- 2 L vegetable oil, for frying
- 1 large yukon potato
- Kosher salt
- 300 g venison meat, tenderloin or striploin
- 2 tablespoons thinly sliced chives
- 2 tablespoons finely chopped gherkins
- 2 tablespoons finely chopped shallots
- 2 tablespoons mayonnaise
- 1 tablespoon tartufata
- ½ teaspoon kosher salt
- ½ teaspoon fresh cracked black pepper
- 1 tablespoon olive oil
Make the Potato Chips
- Put the vegetable oil into a large pot and heat it to 300°F.
- Line a baking sheet with paper towel and set aside.
- Using a french mandolin, slice the potatoes on the ridge slicer, rotating the potato to slice the opposite side each time.
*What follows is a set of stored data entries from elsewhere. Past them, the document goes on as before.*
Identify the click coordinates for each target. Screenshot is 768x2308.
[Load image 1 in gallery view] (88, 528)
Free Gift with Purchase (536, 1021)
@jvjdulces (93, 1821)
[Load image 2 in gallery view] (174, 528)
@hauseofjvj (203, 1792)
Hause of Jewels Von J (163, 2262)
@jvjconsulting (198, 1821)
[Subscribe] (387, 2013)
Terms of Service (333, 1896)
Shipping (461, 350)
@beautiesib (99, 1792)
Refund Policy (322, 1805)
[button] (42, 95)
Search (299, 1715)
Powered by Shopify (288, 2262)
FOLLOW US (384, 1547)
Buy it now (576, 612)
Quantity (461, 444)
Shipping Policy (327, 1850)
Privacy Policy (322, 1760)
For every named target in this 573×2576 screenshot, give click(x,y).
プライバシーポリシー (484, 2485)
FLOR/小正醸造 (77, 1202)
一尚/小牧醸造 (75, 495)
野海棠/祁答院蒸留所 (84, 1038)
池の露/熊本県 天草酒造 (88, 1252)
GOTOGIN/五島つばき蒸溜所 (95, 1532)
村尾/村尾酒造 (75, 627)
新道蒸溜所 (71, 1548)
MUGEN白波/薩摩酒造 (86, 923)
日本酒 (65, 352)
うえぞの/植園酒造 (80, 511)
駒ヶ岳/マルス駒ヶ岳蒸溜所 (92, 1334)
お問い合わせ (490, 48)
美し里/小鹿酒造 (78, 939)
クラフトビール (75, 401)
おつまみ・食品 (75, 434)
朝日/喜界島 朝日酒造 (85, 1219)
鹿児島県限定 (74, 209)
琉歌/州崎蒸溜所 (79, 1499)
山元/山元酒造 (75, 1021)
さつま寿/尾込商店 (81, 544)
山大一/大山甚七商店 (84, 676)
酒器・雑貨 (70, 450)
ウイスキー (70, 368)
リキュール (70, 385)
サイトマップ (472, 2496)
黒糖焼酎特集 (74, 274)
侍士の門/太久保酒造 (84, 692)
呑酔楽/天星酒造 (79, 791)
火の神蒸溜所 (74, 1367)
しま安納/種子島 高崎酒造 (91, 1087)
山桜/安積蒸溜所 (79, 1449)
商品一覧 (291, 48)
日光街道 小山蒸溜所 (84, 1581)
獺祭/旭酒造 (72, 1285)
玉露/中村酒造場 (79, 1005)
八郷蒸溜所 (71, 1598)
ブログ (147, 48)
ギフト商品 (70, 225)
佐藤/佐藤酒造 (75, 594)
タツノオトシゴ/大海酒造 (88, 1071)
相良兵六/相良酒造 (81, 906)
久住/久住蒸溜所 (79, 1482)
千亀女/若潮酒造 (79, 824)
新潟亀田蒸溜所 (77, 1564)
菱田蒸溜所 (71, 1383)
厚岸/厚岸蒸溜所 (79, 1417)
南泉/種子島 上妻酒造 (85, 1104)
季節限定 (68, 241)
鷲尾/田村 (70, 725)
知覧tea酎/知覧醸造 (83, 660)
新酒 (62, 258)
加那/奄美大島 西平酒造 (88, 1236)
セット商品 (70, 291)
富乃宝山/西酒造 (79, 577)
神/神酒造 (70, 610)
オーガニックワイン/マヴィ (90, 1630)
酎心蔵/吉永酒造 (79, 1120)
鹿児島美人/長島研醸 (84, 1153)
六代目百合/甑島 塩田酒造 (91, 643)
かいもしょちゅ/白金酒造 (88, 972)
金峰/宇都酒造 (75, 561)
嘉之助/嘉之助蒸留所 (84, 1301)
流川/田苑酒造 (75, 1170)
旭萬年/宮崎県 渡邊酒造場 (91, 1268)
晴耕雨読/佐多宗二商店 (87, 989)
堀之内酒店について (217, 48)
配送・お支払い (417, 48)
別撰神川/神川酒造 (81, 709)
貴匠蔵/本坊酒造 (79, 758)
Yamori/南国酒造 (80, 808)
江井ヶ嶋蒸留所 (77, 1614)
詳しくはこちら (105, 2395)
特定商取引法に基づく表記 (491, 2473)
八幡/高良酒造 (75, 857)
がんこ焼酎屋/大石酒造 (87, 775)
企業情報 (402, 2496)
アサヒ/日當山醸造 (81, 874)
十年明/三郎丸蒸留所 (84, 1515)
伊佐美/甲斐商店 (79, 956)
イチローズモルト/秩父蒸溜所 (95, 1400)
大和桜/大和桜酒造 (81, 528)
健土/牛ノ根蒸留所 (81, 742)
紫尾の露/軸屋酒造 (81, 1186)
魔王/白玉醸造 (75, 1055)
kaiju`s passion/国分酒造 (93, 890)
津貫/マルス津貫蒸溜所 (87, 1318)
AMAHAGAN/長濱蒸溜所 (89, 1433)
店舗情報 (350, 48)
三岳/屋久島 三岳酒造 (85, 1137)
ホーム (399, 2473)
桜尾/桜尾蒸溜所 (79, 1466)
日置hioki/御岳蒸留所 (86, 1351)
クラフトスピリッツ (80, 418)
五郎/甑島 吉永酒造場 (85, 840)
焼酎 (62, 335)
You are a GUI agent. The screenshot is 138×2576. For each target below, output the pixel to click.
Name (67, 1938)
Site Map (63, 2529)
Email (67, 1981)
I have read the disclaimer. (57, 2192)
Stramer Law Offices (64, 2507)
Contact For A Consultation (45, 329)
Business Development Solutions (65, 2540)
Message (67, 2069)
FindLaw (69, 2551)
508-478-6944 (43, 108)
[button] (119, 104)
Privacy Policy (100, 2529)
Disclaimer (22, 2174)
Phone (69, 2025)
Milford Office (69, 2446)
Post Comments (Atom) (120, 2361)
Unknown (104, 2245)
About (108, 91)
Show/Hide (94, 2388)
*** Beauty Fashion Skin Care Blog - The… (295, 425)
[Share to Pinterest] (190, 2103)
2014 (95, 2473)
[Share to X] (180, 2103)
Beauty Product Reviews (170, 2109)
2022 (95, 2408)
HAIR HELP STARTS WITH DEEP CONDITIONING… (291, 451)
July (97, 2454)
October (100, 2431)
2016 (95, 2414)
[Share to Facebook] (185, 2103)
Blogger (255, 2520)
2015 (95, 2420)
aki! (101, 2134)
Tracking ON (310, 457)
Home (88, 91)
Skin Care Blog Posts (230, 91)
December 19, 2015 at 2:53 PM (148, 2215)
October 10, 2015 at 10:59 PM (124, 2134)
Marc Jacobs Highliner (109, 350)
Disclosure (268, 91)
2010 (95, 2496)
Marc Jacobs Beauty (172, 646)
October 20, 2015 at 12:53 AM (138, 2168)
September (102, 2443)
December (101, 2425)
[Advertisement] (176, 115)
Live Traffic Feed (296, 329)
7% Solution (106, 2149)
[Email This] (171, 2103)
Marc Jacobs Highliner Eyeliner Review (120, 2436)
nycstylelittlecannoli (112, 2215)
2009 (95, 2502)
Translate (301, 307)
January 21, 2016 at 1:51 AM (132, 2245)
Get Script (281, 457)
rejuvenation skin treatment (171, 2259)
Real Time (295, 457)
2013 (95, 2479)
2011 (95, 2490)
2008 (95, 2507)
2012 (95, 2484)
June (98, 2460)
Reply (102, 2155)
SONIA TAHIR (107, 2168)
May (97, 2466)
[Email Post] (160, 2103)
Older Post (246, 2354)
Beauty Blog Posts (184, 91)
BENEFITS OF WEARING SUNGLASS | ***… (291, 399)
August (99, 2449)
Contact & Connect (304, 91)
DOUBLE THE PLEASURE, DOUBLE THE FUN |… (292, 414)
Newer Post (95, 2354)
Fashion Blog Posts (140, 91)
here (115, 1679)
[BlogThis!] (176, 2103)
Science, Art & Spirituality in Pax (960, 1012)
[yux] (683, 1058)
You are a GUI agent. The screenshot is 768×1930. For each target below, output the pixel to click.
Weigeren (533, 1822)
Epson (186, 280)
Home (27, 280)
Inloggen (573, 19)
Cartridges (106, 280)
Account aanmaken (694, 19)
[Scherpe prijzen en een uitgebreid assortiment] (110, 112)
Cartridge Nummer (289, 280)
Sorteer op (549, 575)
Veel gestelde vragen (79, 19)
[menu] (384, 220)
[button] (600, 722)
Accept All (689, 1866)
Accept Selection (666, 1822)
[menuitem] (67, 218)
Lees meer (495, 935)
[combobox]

This will make a crosshatch pattern.
- Drop the potato slices into the hot oil and fry, stirring constantly.
- Once the bubbles stop, fry for another 30 seconds then remove them from the oil, laying them out on the paper towel lined baking sheet. Season with salt.
Make the Tartare
- Cut the venison into small cubes, about ⅛ of an inch, and add it to a large bowl.
- Add the remaining ingredients and mix well.
- Scatter the tartare all over a plate and serve with the potato chips.